What Does Family, Extended Mean?

What Does Family, Extended Mean?

In honor of Hammer’s 100th anniversary and NER’s 50th anniversary, we have published Legacies, a special anniversary magazine, celebrating our history, the people we have supported, and those who have made our mission possible all these years. Here is one of the featured stories:

To me, family, extended means being a part of someone’s life—going through life’s difficulties and triumphs alongside another person throughout our life journey.  It means being there for each other throughout the years. Such is the relationship I’ve had with my friend, Lynn. She and I have shared so much of our life together.

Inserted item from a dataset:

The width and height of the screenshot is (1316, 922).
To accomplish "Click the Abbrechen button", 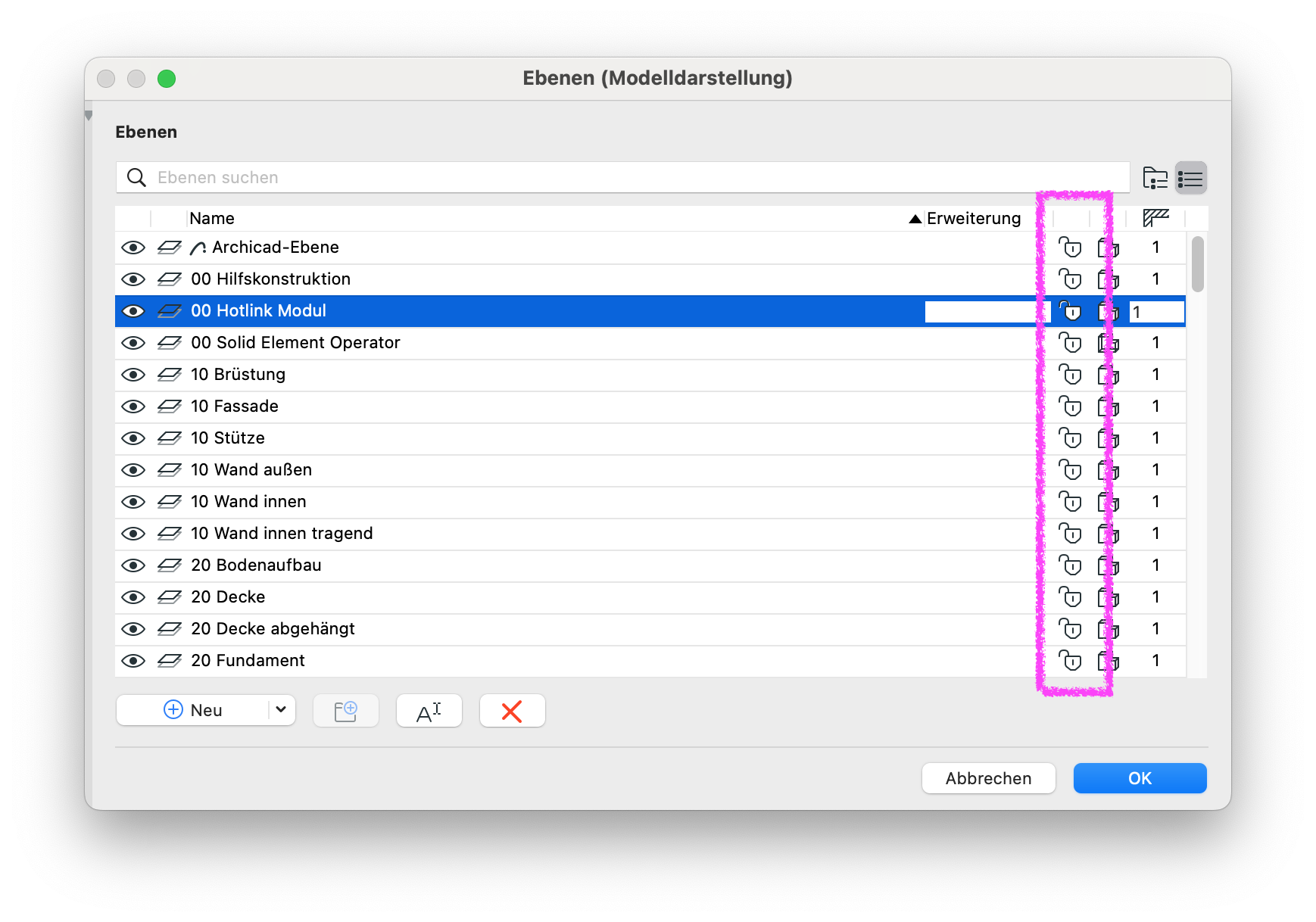I will [988, 778].
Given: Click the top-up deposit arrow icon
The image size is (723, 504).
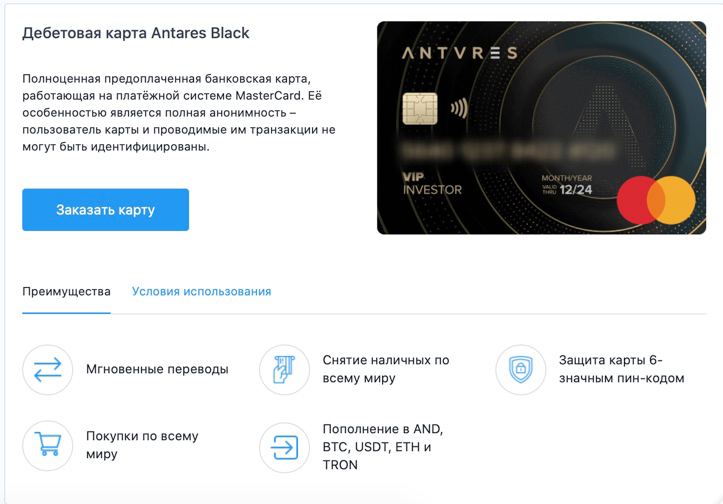Looking at the screenshot, I should click(x=284, y=446).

I started my connection with my Hammer family as a teenager, working there on school breaks during high school and college. One of the first people I met at Hammer was Lynn. She and I had an instant connection. We both had strong and loving families and shared stories of them. What a joy it was when weekly, Lynn would receive letters from her mom and dad who lived many hours away. We would read them and laugh and cry at the news from home.

Lisbeth and Lynn

One thing about friendships that make them so worthwhile is learning about the other person.  When an opportunity came up for Lynn to move to an apartment by herself, we were uncertain as to whether she would enjoy that. As I talked to her about the possibility, she was unable to say “yes” or “no” but immediately asked very pointed and specific questions about what it would mean. “Will I have my own mailbox?” “Will I have my own food?” were her first questions. I knew that meant that she was interested and up for the challenge. Having her own space has proved to be a vital and very positive thing for Lynn. I couldn’t be happier for her.

When I got married, Lynn was in attendance and seemed so happy for me. She has spent lots of time with my husband, Mark, our dog, and me. Mark has been a safe and enjoyable friend to her as well. When Lynn was unable to be with her own family for holidays for any number of reasons, she spent time with mine and was welcomed in as if she was a natural family member.

As the years went by and our families aged and parents died, we shared the sorrow of that together by attending funerals for each other’s family members as a way of supporting each other.

There have been times in our relationship when we haven’t been able to see each other for one reason or another but the minute we do get together it is as if we’d not been apart. Lynn and I are in our 60s now and still enjoying our lifelong friendship. Even with my retirement and move to California we remain family, extended.

Lisbeth started at Hammer in 1984 and worked in many capacities, from Counselor at our Carlson home to Program Manager, Program Director, and then Chief Program Officer until her retirement in 2015. She is a friend and cherished colleague to many.